Sure, this might all be cleansing for the couple who clearly had a rough trot during their brief 20 month of joint HRH-dom but it is also a serious miscalculation.
According to Google Trends, web searches for "Meghan, Duchess of Sussex" in the United States, where the duo are busily trying to build their brand, are 50 per cent lower today than they were on January 3 this year.
Harry and Meghan have managed to render what at any other time in history would have constituted mind-bogglingly huge royal stories into the blandly pedestrian and yawningly mundane.
The couple lobbing a few more verbal grenades over the palace gates is now about as novel as MAFS stars topping up their lip fillers.

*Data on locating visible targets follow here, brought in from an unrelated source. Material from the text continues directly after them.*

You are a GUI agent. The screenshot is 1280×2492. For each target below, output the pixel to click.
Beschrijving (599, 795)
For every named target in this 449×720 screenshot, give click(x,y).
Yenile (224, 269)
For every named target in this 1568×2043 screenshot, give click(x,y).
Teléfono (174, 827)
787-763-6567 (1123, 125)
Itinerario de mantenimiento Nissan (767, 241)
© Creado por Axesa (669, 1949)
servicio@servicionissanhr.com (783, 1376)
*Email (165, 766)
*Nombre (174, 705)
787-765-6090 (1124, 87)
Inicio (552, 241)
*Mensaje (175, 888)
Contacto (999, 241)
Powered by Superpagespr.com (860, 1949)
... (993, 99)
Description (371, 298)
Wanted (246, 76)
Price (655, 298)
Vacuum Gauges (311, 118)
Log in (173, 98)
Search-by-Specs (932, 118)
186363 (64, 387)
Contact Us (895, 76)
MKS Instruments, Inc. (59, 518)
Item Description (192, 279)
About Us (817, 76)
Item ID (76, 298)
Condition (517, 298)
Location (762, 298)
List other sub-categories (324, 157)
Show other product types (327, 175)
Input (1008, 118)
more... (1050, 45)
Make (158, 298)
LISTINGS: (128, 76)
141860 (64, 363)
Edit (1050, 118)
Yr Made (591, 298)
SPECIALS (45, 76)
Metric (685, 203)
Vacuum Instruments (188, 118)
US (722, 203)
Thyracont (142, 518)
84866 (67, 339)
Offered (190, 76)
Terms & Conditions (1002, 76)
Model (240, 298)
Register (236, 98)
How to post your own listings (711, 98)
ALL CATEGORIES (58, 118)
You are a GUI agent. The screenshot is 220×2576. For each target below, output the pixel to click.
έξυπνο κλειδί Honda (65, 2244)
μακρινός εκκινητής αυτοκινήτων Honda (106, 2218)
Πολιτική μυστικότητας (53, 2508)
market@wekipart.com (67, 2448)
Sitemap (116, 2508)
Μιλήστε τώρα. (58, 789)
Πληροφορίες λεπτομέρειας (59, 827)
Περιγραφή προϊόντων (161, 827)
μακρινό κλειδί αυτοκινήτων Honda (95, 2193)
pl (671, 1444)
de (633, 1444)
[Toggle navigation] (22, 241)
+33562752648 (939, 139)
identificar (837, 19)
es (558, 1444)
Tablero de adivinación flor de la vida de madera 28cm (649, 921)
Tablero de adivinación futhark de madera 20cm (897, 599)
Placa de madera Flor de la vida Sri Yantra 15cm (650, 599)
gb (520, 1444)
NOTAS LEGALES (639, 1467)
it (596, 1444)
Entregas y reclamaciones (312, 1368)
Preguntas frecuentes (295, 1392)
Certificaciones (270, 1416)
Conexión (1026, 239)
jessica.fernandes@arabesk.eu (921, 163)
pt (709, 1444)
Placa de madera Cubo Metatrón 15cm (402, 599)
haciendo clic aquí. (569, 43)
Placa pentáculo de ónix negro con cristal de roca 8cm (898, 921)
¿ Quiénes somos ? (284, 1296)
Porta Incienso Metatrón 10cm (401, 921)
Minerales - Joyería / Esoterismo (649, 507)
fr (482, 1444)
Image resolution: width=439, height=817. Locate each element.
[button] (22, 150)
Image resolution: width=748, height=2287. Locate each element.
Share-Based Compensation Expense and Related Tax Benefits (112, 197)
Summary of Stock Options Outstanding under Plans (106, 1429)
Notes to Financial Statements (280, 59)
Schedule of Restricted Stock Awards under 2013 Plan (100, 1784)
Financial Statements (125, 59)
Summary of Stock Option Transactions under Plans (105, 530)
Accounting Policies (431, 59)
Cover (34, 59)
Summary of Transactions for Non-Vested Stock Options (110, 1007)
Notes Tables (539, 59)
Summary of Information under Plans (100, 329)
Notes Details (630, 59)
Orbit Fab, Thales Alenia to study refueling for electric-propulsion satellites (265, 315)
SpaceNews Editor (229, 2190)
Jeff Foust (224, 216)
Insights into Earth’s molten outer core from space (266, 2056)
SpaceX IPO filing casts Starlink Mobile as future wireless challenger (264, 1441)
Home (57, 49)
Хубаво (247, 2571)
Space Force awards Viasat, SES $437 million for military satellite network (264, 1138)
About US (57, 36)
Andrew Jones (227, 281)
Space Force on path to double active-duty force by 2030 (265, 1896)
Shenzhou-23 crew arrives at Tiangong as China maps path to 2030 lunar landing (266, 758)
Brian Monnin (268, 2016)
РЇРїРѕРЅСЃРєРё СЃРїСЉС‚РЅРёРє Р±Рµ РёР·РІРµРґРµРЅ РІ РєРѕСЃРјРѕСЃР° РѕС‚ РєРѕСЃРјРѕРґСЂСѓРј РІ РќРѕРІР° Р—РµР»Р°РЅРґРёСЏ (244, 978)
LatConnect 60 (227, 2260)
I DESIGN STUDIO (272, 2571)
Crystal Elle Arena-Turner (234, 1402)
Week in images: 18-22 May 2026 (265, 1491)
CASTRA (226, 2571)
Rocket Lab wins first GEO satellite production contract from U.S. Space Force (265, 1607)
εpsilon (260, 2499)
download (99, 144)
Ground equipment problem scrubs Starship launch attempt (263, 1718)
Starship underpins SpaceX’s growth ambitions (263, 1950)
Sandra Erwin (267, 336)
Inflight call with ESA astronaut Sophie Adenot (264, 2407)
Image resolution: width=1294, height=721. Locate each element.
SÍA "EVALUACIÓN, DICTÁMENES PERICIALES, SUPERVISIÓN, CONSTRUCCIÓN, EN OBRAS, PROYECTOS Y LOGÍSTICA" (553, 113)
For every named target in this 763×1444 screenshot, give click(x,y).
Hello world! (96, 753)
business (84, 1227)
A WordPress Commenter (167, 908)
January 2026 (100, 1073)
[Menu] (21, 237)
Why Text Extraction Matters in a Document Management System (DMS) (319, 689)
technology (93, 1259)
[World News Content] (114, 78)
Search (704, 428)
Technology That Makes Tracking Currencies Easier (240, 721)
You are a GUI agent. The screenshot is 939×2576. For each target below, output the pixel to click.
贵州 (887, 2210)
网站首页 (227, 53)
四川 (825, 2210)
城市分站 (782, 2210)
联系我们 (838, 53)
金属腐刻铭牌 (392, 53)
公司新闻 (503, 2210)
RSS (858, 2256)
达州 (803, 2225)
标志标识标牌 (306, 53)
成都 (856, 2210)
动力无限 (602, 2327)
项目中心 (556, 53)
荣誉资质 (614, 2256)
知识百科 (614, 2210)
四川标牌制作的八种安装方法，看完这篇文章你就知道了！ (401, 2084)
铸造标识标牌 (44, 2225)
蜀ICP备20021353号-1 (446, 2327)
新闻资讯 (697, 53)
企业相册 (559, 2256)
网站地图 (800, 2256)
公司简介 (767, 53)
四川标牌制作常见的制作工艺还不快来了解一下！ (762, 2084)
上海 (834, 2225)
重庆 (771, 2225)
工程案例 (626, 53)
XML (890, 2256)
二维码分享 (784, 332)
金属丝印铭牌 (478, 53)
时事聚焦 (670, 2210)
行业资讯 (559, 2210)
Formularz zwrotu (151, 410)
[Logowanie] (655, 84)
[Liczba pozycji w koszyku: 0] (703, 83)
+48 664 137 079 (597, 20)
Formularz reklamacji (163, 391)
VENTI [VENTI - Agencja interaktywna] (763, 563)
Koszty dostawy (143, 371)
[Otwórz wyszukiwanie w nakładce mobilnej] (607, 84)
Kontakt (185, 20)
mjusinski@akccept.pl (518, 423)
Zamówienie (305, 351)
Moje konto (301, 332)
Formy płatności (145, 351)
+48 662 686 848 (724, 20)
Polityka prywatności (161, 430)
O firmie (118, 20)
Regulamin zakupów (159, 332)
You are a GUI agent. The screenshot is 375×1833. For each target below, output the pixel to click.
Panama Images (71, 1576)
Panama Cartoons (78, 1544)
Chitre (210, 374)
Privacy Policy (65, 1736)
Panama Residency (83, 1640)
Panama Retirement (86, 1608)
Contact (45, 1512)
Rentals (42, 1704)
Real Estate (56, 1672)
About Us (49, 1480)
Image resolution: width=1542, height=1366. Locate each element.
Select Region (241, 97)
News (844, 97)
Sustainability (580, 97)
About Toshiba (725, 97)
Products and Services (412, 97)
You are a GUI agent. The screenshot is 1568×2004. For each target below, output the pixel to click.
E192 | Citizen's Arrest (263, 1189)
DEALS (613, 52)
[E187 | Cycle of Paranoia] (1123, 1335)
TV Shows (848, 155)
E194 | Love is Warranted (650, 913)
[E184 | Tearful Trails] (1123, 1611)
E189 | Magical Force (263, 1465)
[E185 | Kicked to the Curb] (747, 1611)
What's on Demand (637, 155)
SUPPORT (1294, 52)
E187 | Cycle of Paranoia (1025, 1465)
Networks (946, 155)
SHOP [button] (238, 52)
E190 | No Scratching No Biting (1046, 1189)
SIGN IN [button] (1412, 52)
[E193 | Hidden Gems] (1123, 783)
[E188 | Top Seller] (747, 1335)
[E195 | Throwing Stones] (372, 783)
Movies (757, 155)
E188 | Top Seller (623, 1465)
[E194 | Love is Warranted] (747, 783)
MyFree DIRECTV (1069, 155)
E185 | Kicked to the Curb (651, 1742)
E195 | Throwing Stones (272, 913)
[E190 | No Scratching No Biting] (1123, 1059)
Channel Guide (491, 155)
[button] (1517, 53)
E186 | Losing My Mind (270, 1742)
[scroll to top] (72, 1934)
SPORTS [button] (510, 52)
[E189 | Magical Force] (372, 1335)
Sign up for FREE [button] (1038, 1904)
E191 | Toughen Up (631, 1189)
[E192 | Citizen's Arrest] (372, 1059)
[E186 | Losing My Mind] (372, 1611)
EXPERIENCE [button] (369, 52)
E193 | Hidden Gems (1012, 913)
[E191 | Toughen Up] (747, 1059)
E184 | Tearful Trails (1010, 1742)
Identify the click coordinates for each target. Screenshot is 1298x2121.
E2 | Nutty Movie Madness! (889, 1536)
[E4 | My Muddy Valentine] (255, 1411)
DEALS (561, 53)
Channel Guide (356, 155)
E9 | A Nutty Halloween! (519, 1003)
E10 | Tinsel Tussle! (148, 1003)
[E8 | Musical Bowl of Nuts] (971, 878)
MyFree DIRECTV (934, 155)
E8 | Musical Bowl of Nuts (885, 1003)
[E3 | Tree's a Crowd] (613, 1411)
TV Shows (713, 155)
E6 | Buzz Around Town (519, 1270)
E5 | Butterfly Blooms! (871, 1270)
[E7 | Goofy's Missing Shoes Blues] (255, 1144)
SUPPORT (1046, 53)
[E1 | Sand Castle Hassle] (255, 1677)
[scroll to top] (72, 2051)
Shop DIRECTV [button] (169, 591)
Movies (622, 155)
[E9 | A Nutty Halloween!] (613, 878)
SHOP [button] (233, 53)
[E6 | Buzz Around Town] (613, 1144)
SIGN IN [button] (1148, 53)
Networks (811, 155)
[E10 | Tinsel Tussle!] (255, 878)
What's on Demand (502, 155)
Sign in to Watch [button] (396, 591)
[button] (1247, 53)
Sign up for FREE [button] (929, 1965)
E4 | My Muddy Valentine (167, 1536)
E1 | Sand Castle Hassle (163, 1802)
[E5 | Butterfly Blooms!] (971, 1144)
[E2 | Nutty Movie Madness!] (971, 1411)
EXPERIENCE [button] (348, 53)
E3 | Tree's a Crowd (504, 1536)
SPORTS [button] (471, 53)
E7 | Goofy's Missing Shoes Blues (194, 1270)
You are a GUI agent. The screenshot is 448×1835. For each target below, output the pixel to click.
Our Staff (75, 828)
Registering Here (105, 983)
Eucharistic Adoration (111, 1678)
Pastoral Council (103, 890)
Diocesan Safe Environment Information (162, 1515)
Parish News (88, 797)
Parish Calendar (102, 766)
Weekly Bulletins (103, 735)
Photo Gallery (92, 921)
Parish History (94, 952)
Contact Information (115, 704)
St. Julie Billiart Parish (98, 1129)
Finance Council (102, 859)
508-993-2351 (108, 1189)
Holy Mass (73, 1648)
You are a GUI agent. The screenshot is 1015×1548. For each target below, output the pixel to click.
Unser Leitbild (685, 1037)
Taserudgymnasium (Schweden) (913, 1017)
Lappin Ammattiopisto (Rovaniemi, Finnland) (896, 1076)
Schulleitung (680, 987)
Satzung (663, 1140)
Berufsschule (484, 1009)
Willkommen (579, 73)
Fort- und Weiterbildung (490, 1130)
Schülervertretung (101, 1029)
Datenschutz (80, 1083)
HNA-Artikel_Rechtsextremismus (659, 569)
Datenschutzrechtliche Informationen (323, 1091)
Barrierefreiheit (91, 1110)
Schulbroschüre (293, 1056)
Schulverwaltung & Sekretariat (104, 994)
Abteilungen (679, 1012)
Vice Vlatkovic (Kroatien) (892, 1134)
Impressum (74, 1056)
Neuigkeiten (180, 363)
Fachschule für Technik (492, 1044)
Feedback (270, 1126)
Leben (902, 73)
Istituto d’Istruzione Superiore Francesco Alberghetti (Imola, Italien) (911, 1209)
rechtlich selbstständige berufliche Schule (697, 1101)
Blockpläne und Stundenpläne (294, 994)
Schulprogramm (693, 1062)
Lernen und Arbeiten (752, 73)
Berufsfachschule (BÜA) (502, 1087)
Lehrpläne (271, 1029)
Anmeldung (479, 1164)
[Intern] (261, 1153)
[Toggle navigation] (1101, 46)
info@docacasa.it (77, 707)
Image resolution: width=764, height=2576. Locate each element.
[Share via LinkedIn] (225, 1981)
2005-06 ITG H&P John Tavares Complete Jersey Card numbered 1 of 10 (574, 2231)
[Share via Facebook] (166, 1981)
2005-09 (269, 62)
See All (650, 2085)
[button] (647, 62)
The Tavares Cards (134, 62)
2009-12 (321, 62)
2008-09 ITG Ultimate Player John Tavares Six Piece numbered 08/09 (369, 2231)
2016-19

The Duke and Duchess seem to be suffering from a strange form of myopia where they think that painting themselves as casualties of a cruel institution represents some sort of savvy play. Cathartic? Sure. Clever? Sorry, no.
In fact, what we have here is essentially a zero sum game. They have won over as many hearts and minds as they will to their cause with their anti-palace MO.
The Sussexes risk the world becoming increasingly blase whenever they pop their heads above the parapet and that would be frustrating beyond belief because I do think the royal family must satisfactorily respond to their racism claims in a public forum. Her Majesty, after all, presides over a Commonwealth that is composed of more than 1.5 billion people of colour.
According to one report, Finding Freedom's authors write in the revised edition: "As difficult as recent years have been, sources close to the Sussexes say that neither Harry nor Meghan have any regrets about the decisions they have made. What started as a fairytale romance became a story that reinvented the genre – a self-made, independent woman playing an equal role alongside her knight." (Anyone else feel a tad queasy here?)
What Harry and Meghan (and this biography's authors) have wrong is they seem unable to let go of these tired, shopworn tropes of victims and villains; of brave and bold warriors versus the calculating, oppressive forces standing in their way.
At least on the Covid front we have some rough idea of when we might be allowed out again but the same can't be said for Harry and Meghan and the only song they seem to have any interest in playing.
- Daniela Elser is a royal expert and a writer with more than 15 years experience working with a number of Australia's leading media titles.